By mid-1966, her strong vocals caused Chet Helms to persuade her to move back to San Francisco and join Big Brother. From that time until her departure in December 1968, the group recorded and toured extensively. Cheap Thrills, the band's second album, contained the single, Piece of My Heart, which reached the number one spot on the Billboard charts only eight weeks after its release. The album sold more than one million copies in the first month. Joplin played her last show with Big Brother & The Holding Company on December 1, 1968, and headed out on a solo career backed by the Kozmic Blues Band.

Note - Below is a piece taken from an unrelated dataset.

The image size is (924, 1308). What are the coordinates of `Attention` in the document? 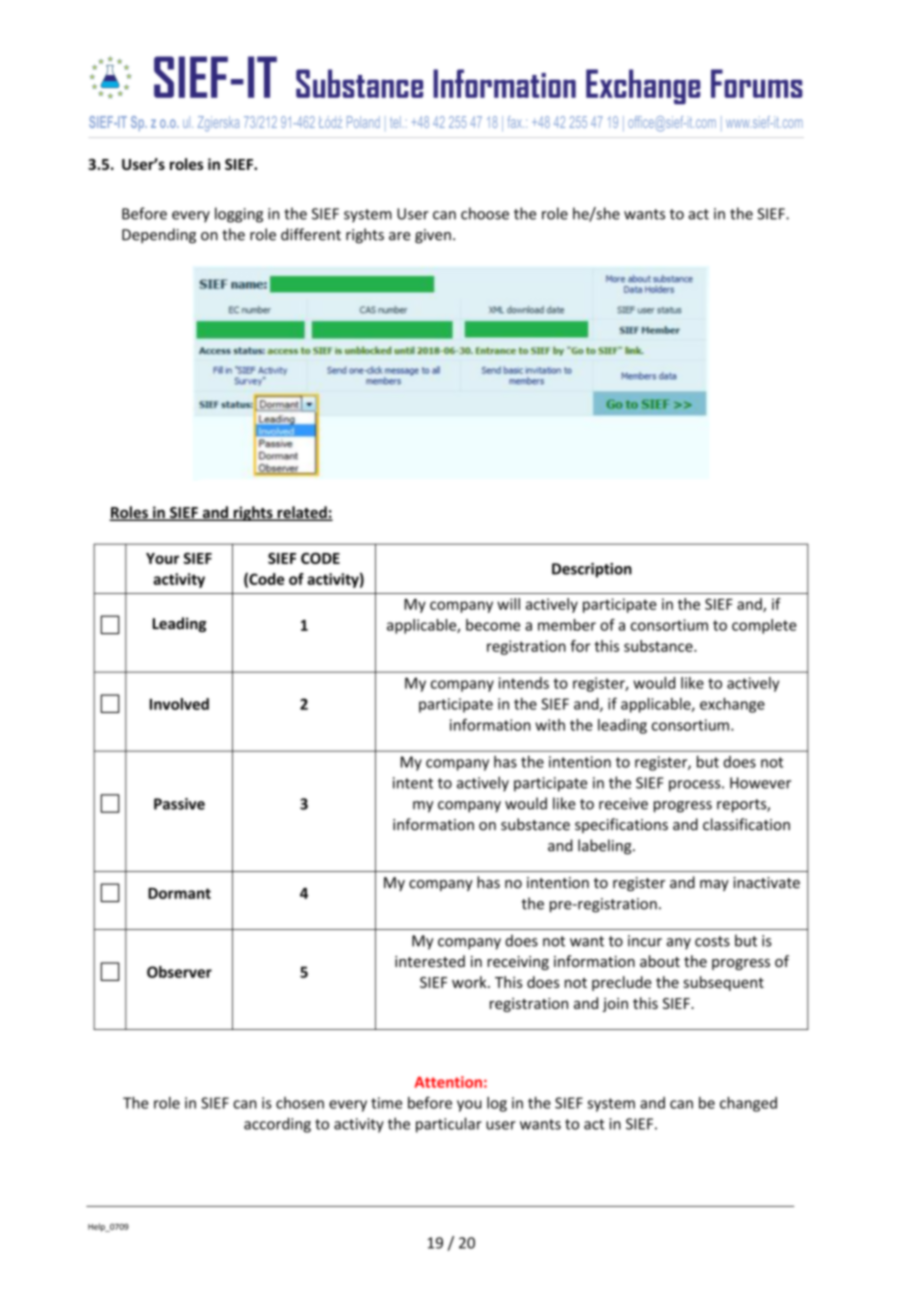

Joplin and the Kozmic Blues Band toured North America and Europe throughout 1969 and appeared at Woodstock in August. By this time in her career, Joplin was fully addicted to heroin, reportedly shooting at least $200 worth per day. Her performance at Woodstock and a later show at Madison Square Garden were near disasters and she was generally so wasted that the audiences wondered if she would make it through the show. The Madison Square Garden show was the last performance Joplin played with the Kozmic Blues Band.
In February 1970, Joplin visited Brazil, where she quit her drug and alcohol use for a time, but by May when she and her newly formed group—the Full Tilt Boogie Band—hit the road, she was using full time again. This tour took the group on the Festival Express Tour through Canada where they played alongside the Grateful Dead, Rick Danko, and The Band. Once the tour had ended, the group went to the recording studio and started work on an album that was posthumously released as Pearl in 1971.
Joplin died on October 4, 1970 of a heroin overdose at the Landmark Motor Hotel in Los Angeles. Janis Joplin left behind a huge legacy in her short career and was inducted into the Rock and Roll Hall of Fame in 1995. In 2005, she was awarded a Grammy Lifetime Achievement Award. There is a movie about her life scheduled for release in 2012.